A former Baltimore landfill employee pleaded guilty on Thursday to a scheme in which he and others stole thousands of dollars worth of scrap metal, federal prosecutors said.
Michael Theodore Bennett, 46, and other landfill employees, including supervisor William Nemec, allegedly collected the scrap metal, which they sold to salvage companies for private profit, beginning in 2007 until May this year, according to Bennett's plea agreement.
Scrap metal collected at the landfill is sold to private salvage companies and is a source of revenue for the city. Salvaging by employees, also known as "junking," is prohibited. But authorities said Bennett and others used some of the profits to pay off other employees to keep them from reporting the scheme, and help them collect metal.
Bennett failed to report approximately $479,468 of income for tax years 2011, through 2013, the plea agreement said. Most of the income was from the illegal junking scheme.

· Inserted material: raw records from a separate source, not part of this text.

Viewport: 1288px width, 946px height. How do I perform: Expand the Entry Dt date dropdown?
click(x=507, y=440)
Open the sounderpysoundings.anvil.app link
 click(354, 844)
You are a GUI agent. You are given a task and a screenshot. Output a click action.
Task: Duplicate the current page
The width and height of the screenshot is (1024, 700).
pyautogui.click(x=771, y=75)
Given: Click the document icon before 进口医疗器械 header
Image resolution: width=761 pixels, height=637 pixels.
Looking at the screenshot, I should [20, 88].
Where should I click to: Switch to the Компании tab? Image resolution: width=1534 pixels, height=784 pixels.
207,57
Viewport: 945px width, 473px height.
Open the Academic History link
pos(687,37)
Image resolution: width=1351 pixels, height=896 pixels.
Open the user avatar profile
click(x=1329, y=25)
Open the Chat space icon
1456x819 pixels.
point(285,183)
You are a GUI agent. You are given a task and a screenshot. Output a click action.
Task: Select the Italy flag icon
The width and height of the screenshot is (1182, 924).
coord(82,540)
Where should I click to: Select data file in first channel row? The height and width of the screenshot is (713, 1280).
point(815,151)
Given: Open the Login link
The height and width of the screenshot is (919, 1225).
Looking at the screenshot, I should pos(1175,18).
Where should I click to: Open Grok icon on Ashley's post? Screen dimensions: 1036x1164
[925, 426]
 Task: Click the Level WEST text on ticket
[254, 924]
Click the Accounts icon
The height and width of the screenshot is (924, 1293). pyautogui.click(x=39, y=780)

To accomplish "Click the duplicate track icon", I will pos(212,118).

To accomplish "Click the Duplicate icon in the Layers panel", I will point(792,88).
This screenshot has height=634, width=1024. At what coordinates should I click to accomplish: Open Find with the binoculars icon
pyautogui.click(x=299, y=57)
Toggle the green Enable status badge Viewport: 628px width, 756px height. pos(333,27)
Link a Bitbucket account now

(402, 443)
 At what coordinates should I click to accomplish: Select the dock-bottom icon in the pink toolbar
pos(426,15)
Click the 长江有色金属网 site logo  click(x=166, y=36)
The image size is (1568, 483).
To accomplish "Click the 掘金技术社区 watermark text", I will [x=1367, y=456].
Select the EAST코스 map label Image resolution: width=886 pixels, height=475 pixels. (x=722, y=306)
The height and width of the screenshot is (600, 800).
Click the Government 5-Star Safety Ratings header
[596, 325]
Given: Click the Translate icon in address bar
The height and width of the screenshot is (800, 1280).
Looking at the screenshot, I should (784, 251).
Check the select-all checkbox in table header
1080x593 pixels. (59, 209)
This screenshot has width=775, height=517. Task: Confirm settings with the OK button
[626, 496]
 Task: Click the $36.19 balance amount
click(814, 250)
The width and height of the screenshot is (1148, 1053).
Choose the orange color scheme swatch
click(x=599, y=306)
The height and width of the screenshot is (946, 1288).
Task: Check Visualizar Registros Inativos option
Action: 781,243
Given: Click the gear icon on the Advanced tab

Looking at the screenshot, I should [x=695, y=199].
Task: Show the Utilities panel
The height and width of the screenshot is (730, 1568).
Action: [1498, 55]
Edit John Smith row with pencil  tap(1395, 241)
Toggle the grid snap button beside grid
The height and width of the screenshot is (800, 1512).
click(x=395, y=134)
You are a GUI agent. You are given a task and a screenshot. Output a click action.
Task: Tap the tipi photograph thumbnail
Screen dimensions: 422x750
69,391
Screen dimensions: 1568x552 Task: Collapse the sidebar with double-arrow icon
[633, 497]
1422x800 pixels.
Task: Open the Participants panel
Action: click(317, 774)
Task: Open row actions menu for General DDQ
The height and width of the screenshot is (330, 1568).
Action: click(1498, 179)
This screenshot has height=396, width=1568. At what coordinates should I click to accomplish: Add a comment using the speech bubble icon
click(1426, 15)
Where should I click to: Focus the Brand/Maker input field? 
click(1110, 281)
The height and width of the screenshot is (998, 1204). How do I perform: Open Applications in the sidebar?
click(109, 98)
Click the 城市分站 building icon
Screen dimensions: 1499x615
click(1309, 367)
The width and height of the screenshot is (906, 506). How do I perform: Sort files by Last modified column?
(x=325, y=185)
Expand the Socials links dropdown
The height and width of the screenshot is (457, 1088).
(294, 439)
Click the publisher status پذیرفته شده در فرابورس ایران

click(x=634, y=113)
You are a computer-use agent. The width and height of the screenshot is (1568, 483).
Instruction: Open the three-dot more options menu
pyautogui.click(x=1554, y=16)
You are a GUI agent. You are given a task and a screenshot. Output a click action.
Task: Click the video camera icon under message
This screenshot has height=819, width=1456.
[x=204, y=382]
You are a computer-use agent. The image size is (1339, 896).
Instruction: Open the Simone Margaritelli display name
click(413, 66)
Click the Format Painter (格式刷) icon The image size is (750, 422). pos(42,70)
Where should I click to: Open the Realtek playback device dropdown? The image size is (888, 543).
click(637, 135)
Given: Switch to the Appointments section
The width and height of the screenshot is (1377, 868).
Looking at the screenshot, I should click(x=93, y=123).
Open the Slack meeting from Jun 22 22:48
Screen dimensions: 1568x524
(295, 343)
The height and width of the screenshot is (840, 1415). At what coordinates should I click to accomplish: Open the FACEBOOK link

The city lost $400,000 in the scheme, prosecutors said. It also cost the government $126,273 in unpaid tax returns on the profits. As part of his plea agreement, Bennett will pay restitution of $526,273.
Nemec and three other defendant have previously pleaded guilty in the scheme.
Bennett faces a maximum sentence of five years in prison for the conspiracy to steal from a program receiving federal funds, 20 years in prison for wire fraud, and one year in prison for failure to file a tax return.
His sentencing is scheduled for Dec. 21.